Recorded data
Content starts

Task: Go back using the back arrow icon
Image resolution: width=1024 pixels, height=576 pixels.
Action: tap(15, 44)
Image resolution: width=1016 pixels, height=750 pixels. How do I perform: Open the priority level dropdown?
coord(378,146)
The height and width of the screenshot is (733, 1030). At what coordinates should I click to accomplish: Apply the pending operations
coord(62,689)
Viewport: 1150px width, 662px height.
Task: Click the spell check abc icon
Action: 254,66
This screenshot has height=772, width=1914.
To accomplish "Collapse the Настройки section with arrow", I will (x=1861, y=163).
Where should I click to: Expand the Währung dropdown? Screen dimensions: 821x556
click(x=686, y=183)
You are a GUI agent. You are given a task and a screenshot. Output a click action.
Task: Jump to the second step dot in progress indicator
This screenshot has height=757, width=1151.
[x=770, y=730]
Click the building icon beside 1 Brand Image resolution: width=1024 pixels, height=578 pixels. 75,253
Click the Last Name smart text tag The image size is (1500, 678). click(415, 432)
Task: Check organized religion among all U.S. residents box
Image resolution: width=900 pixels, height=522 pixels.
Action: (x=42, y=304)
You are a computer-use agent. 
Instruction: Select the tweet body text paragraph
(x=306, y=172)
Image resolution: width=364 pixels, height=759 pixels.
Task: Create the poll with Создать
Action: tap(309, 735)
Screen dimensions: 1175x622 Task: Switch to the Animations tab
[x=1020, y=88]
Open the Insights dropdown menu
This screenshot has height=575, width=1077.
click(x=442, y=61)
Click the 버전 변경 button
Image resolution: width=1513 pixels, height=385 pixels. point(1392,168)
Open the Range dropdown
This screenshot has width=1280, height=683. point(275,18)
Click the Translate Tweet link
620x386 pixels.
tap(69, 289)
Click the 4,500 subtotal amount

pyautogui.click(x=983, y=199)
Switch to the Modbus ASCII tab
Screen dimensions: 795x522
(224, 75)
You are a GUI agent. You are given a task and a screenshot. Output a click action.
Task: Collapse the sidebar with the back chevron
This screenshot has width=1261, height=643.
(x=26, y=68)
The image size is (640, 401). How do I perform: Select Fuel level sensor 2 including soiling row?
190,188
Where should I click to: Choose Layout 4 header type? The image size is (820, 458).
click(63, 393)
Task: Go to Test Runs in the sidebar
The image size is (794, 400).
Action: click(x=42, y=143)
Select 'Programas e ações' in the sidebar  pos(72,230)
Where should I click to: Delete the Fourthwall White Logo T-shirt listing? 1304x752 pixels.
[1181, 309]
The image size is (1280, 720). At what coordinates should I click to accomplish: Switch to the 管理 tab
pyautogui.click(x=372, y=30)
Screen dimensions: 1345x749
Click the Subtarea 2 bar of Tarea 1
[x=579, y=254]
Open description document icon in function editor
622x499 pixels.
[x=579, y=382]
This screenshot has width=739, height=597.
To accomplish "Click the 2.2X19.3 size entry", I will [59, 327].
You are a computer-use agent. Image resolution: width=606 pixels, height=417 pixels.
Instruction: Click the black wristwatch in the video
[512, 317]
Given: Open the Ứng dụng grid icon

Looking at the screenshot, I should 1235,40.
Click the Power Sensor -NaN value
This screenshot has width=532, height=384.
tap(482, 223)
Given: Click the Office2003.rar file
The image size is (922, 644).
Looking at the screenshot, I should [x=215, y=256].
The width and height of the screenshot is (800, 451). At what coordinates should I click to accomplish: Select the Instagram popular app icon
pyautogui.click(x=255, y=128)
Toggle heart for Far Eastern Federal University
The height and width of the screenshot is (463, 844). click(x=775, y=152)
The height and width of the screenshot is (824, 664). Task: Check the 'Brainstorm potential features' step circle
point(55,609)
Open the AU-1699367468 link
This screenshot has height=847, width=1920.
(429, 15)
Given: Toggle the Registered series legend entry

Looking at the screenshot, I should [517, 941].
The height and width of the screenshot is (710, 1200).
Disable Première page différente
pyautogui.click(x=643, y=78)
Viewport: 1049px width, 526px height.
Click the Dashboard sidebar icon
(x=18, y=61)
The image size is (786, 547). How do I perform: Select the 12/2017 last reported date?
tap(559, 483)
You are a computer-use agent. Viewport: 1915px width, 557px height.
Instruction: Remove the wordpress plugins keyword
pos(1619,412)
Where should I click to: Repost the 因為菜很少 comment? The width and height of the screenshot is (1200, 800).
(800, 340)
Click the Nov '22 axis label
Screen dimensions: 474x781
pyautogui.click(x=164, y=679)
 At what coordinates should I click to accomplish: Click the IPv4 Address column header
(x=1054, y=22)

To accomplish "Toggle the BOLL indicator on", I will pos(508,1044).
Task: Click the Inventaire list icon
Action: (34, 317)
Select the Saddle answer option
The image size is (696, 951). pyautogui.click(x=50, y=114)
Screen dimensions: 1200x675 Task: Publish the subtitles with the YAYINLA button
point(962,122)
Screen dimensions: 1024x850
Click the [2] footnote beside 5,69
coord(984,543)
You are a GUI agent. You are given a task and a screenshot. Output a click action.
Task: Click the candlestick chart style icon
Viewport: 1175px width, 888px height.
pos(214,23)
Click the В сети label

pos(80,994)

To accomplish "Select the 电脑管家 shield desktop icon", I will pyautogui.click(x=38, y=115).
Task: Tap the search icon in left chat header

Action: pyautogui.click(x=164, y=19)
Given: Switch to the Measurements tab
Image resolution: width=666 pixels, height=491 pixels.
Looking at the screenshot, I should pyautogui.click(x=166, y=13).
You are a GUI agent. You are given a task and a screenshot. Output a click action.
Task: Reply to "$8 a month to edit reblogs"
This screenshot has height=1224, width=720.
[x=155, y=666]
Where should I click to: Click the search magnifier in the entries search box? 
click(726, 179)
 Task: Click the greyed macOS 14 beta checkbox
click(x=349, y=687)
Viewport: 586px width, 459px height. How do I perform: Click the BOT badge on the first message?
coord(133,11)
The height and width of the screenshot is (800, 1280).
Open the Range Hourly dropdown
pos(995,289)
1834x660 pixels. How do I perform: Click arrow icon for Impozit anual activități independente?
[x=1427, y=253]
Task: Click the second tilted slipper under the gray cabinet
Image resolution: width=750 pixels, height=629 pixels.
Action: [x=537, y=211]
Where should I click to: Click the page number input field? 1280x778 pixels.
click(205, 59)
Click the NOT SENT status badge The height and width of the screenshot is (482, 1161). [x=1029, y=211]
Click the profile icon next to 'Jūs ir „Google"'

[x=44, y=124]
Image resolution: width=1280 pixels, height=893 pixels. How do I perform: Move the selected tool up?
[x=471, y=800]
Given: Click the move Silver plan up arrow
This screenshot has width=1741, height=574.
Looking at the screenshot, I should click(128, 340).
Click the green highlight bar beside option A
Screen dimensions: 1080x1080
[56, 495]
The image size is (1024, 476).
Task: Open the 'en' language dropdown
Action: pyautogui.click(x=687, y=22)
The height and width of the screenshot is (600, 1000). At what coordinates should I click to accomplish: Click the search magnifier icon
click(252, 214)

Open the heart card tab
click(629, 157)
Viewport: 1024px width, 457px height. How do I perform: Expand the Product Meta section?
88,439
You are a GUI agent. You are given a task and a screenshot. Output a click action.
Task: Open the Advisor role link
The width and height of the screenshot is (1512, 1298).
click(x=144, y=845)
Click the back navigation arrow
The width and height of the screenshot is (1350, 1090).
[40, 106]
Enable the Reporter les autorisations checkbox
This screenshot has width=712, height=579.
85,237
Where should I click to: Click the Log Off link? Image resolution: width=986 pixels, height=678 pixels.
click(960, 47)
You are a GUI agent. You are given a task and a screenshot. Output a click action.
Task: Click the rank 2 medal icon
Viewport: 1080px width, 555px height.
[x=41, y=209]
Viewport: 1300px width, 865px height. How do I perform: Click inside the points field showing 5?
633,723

Content ends

*Task objective:*
Every line that contains the string "computer" should be returned from the data.

*Task result:*
You are a computer-use agent. 
You are a computer-use agent. Image resolution: width=606 pixels, height=417 pixels.
You are a computer-use agent. Viewport: 1915px width, 557px height.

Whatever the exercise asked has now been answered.